Desde então, o ex-deputado afirma estar em território norte-americano em razão de uma suposta perseguição política. Durante esse período, também atuou em defesa de sanções do governo dos Estados Unidos contra autoridades brasileiras e apoiou medidas que resultaram na imposição de tarifas sobre produtos do Brasil.
Na segunda-feira (20), Eduardo Bolsonaro recebeu o green card, documento que autoriza residência permanente nos Estados Unidos, com validade inicial de dez anos.
A situação política de Eduardo também teve desdobramentos no Congresso Nacional.

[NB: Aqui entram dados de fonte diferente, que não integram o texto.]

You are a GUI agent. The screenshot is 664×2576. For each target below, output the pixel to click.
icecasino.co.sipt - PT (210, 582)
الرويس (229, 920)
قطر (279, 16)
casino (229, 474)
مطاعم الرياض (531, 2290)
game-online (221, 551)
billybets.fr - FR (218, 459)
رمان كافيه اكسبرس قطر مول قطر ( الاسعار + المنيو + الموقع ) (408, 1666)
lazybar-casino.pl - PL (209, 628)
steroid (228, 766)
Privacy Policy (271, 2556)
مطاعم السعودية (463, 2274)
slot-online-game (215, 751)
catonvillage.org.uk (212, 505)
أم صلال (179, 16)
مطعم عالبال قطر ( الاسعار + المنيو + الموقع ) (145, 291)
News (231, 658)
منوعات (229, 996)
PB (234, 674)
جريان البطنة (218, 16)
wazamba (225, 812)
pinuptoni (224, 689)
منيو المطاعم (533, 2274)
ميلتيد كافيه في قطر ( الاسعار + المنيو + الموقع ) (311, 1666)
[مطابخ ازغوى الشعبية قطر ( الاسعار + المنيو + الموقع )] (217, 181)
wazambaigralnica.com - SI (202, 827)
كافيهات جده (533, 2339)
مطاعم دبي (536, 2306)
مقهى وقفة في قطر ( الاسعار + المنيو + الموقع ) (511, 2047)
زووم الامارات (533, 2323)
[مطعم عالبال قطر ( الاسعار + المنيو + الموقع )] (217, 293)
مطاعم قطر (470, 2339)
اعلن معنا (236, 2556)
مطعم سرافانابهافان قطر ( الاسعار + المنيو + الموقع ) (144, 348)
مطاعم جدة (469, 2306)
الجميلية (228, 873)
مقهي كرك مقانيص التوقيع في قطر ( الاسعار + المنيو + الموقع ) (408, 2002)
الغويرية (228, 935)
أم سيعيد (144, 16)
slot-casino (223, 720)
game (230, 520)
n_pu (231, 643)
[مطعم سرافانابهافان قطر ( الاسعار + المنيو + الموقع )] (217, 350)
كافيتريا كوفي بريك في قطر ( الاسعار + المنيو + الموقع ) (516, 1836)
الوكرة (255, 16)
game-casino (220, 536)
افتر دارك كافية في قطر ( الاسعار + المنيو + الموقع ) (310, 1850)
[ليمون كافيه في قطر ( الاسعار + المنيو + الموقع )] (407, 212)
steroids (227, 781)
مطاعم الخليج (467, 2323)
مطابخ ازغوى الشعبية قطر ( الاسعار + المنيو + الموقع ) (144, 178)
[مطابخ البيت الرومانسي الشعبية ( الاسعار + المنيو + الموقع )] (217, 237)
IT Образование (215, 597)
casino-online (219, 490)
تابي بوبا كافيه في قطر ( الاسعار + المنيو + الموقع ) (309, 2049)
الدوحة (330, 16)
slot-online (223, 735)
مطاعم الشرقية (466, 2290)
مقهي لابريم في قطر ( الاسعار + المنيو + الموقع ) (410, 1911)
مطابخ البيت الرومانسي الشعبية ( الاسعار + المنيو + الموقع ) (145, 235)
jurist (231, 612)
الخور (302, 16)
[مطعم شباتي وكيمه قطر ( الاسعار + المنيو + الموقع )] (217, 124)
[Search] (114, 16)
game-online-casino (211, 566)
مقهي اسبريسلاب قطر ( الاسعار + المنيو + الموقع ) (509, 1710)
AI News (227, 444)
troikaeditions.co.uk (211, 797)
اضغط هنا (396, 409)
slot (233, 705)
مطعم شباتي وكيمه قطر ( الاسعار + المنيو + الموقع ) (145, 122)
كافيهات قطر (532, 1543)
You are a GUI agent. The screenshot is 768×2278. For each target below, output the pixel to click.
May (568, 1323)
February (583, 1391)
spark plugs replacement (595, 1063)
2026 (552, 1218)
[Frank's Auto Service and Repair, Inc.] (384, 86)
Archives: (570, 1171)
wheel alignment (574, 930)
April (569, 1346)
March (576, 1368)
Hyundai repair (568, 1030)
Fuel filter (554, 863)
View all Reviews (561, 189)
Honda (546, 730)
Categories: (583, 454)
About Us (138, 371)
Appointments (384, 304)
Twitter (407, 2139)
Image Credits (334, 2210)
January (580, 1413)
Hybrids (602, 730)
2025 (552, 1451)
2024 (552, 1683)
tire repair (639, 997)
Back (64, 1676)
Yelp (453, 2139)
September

No fim de 2025, a Mesa Diretora da Câmara dos Deputados declarou a perda de seu mandato em razão do elevado número de faltas não justificadas às sessões legislativas.
Além do processo administrativo na Polícia Federal, Eduardo foi condenado pelo Supremo Tribunal Federal (STF), em junho deste ano, pelo crime de coação no curso do processo. De acordo com a Corte, ele tentou constranger autoridades brasileiras para influenciar o andamento da ação penal envolvendo o ex-presidente Jair Bolsonaro, condenado por tentativa de golpe de Estado.
Caso o ministro da Justiça confirme a recomendação da Polícia Federal, Eduardo Bolsonaro perderá definitivamente o cargo de escrivão da instituição. Atualmente, a carreira tem salário inicial de aproximadamente R$ 14 mil, com remuneração crescente conforme a progressão funcional.